* Work request
Copy out the news article about the Lawrence County Board of Education meeting word for word, from the headline to the final line.

* Text for analysis
'''
Masks, IT students, audit highlight board meeting
By TONY FYFFE
BSN Editor
LOUISA — Unmasking students, recognizing young information technology specialists and reviewing audit findings were the highlights of Monday night’s meeting of the Lawrence County Board of Education.
Lawrence County resident Rita York asked board members during their regular meeting whether the district has plans to no longer require students to wear masks in school.
Superintendent Dr. Robbie Fletcher said he had proposed to the local health department that the mask requirement be lifted once the county got into the orange zone on the state’s incidence-rate map and the district got below a certain percentage of students with COVID-19.
He said the proposal has not been approved by the health department but added that the agency would likely be willing to consider lifting the mask mandate when the county gets into the orange zone.
“Is there a definitive time? It would have to be at the point when we get out of that red status,” Fletcher said. “I think right now we have eleven students with COVID.”
Fletcher said approval by the health department is not “an absolute requirement, but we would like to have the support of our health department.”
Optional vaccinations for students and having a .5 percent quarantine rate in the school district would also figure into the unmasking equation, Fletcher said.
Also during the meeting, the school board recognized four Lawrence County High School students who serve as paid information technology specialists in the school district as part of a Dataseam apprentice program.
'''
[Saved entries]
'''
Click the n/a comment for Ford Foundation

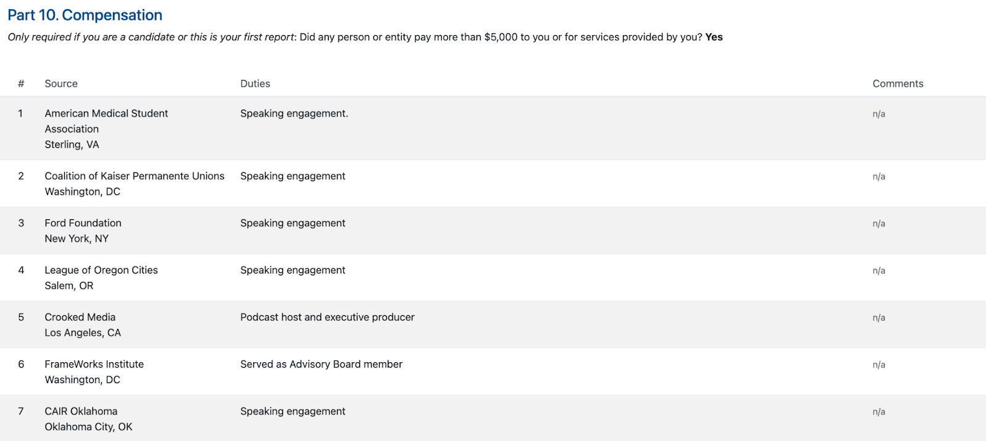pyautogui.click(x=878, y=224)
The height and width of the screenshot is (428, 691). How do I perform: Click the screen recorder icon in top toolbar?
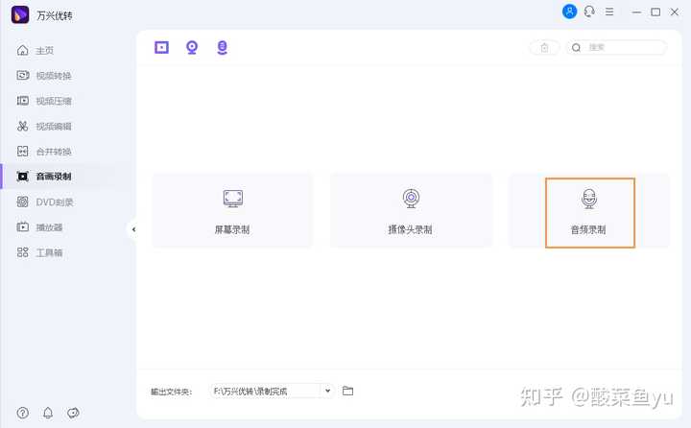coord(161,47)
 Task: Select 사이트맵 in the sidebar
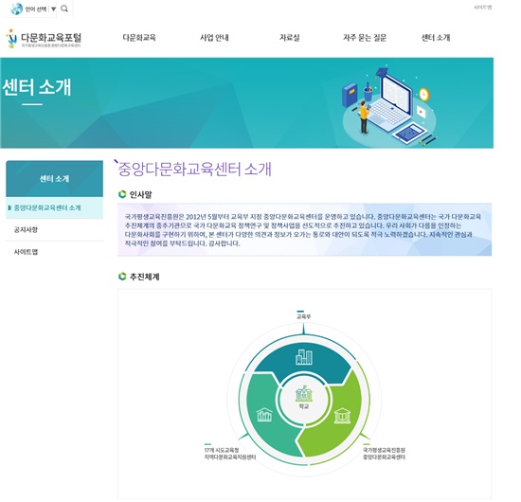click(55, 252)
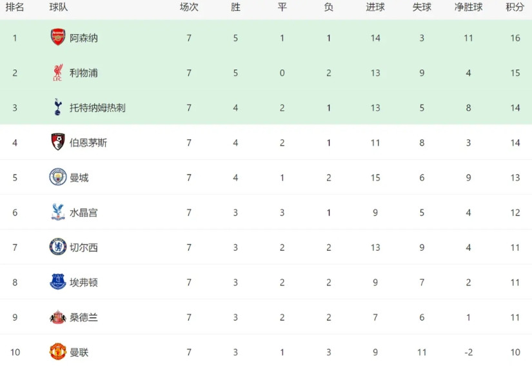This screenshot has height=366, width=532.
Task: Select the 曼联 team name
Action: [x=79, y=352]

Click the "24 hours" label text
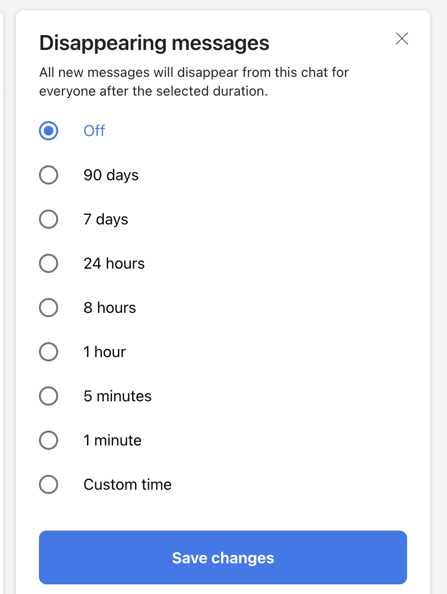click(114, 263)
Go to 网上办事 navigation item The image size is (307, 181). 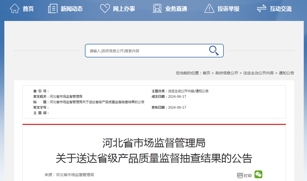coord(124,9)
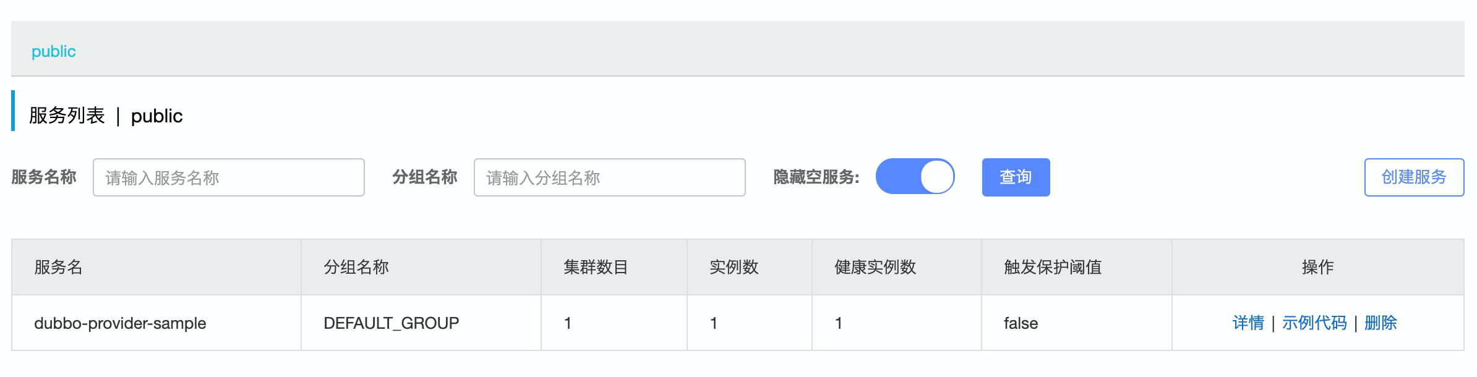Image resolution: width=1477 pixels, height=377 pixels.
Task: Toggle the 隐藏空服务 switch
Action: (x=915, y=177)
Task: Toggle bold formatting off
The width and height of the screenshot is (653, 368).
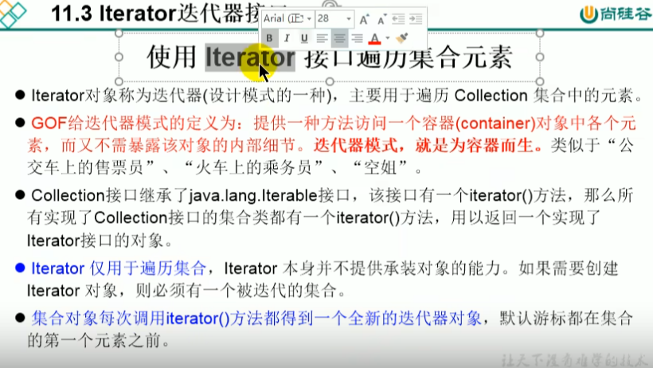Action: (269, 37)
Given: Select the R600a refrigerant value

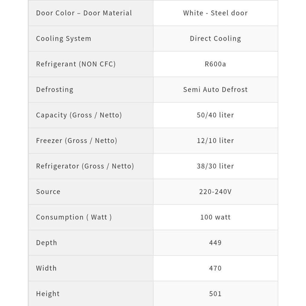Looking at the screenshot, I should click(x=215, y=64).
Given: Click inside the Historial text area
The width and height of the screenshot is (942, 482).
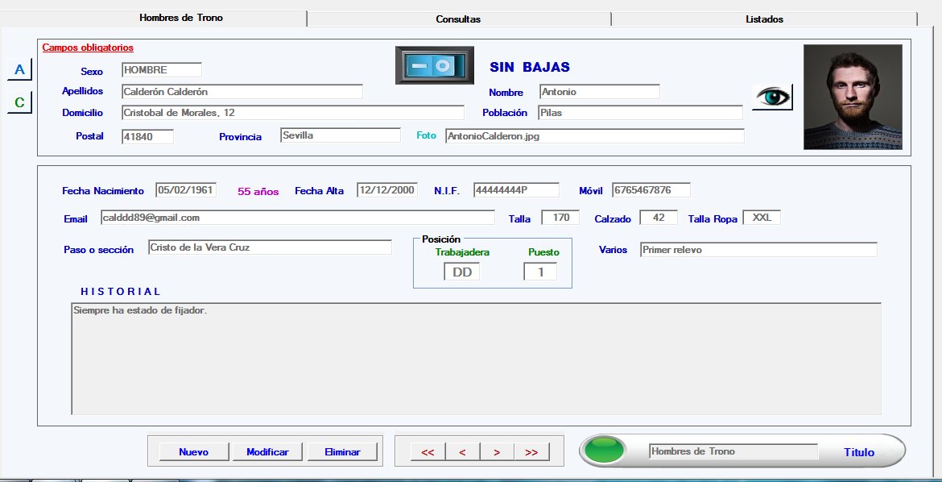Looking at the screenshot, I should [475, 359].
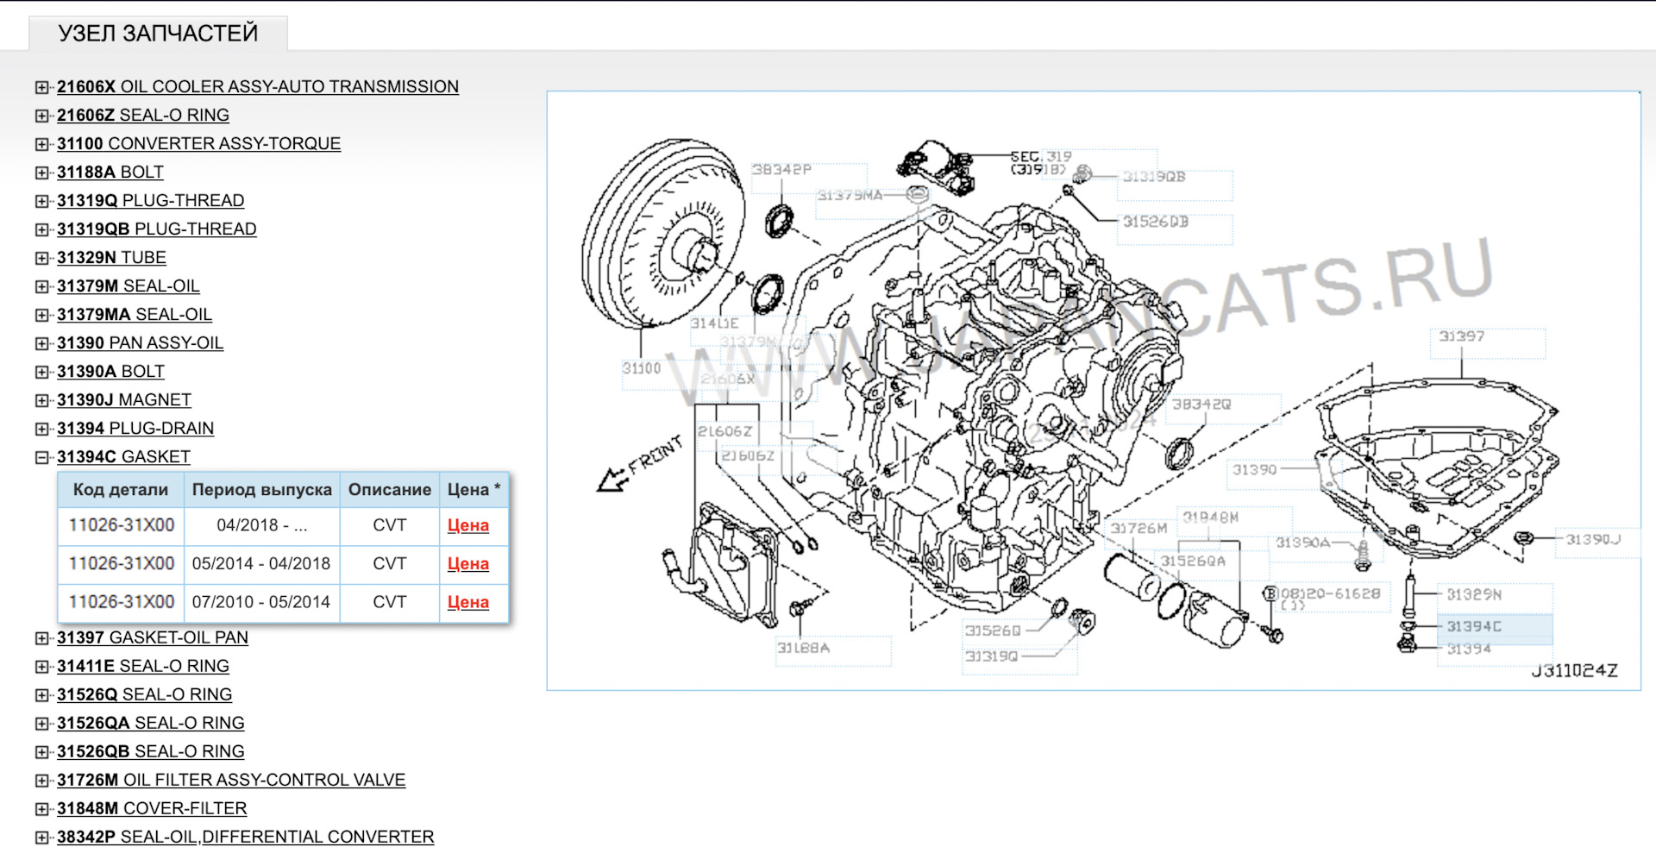Viewport: 1656px width, 847px height.
Task: Open the 31726M Oil Filter Assy link
Action: [x=230, y=781]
'''
* Response area
Masks, IT students, audit highlight board meeting
By TONY FYFFE
BSN Editor
LOUISA — Unmasking students, recognizing young information technology specialists and reviewing audit findings were the highlights of Monday night’s meeting of the Lawrence County Board of Education.
Lawrence County resident Rita York asked board members during their regular meeting whether the district has plans to no longer require students to wear masks in school.
Superintendent Dr. Robbie Fletcher said he had proposed to the local health department that the mask requirement be lifted once the county got into the orange zone on the state’s incidence-rate map and the district got below a certain percentage of students with COVID-19.
He said the proposal has not been approved by the health department but added that the agency would likely be willing to consider lifting the mask mandate when the county gets into the orange zone.
“Is there a definitive time? It would have to be at the point when we get out of that red status,” Fletcher said. “I think right now we have eleven students with COVID.”
Fletcher said approval by the health department is not “an absolute requirement, but we would like to have the support of our health department.”
Optional vaccinations for students and having a .5 percent quarantine rate in the school district would also figure into the unmasking equation, Fletcher said.
Also during the meeting, the school board recognized four Lawrence County High School students who serve as paid information technology specialists in the school district as part of a Dataseam apprentice program.